• What is expected: Extend the forum thread on Black Sion pigeons below, picking up right after its final line.

• Text segment:
# Black Sions



## 1st Landing Lof (May 15, 2008)

Does anyone know where I can get a pair of Black Sions? Youngbirds, squeekers or breeders will do. 

Thanks 
Bill


----------



## SmithFamilyLoft (Nov 22, 2004)

1st Landing Lof said:


> Does anyone know where I can get a pair of Black Sions? Youngbirds, squeekers or breeders will do.
> 
> Thanks
> Bill


 What exactly are " Black Sions" ?

I knew of the great Paul Sion strain, but he was dead decades before the 1960's...my dates might be a bit off, but the last Sion pigeon died in the 1950's or earlier. And to the best of my knowlege, Paul Sion never owned any black pigeons. The best one could hope for, is what may be left after numerous generations, through numerous fanciers hand's, which are now called something for commercial purposes.


----------



## windyflat (Jul 19, 2007)

I have some dark velvet long end stuff you could have if you lived close to NY. I filled my loft with them when i first started but i've gone almost exclusively to a performance based middle distance bird. I keep the long end birds as widow hens and feeders mainly. Nice to look at but slower than death on race day.
They make nice pets.


----------



## re lee (Jan 4, 2003)

• Supplied information:
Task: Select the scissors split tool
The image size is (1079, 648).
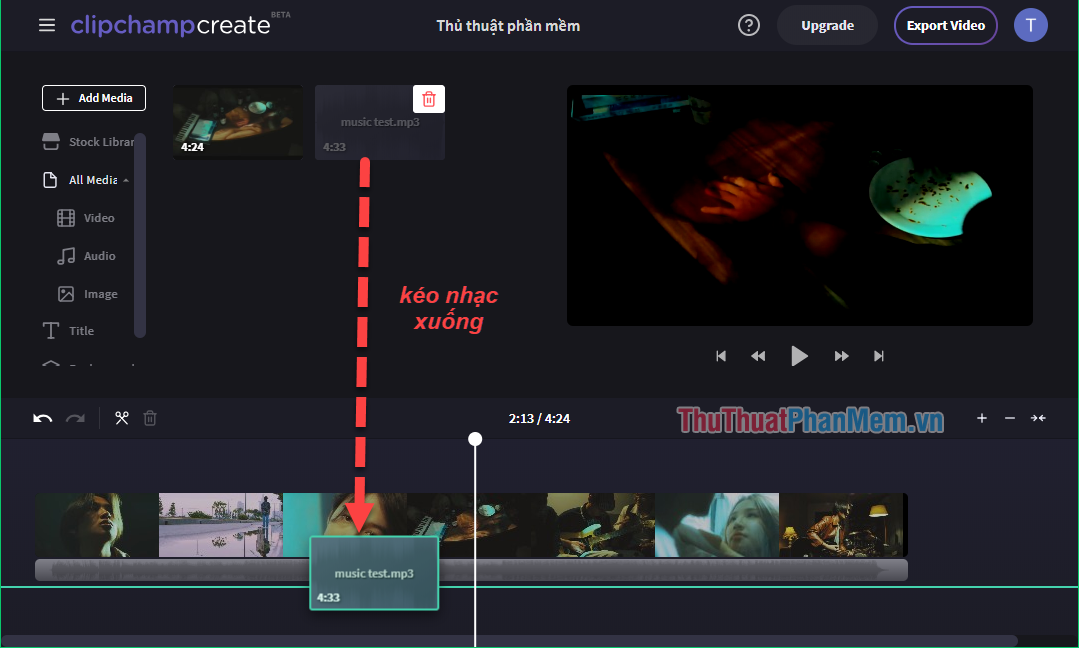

• The answer:
You will find people that say they have sions to this day. Wher really they do not. NOW sion based birds yes perhaps. As Warren said Paul Sion has been gone many years And Sions from other key sources those people have gone also. But even people still say they have wegge also Who has been gone for the longest time. You will find someone who will sale you some black birds called sions. Just remember they really are not but a base line strain anymore. And That is as best. Will not be that many more years AND janssens will be base lined also.


----------



## 1st Landing Lof (May 15, 2008)

Thats true, but you could say that about a lot of strains like Wegge, Hofkens ect. There not many if any strains pure today. And where do you suppose they got their birds when they created all of these strains? 
The fact is that most pedigrees that come with birds are not very accurate if you want to split hairs. Would it make you feel better if I asked where to buy Black homers? 
If there any Black homing pigeons out there that claim to be "Black Sions" I would like to know so I could make whom ever a offer for them. And if you have a pedigree that says they are from the Sion strain, all the better. Please email me at [email protected].
Thanks


----------



## Lovebirds (Sep 6, 2002)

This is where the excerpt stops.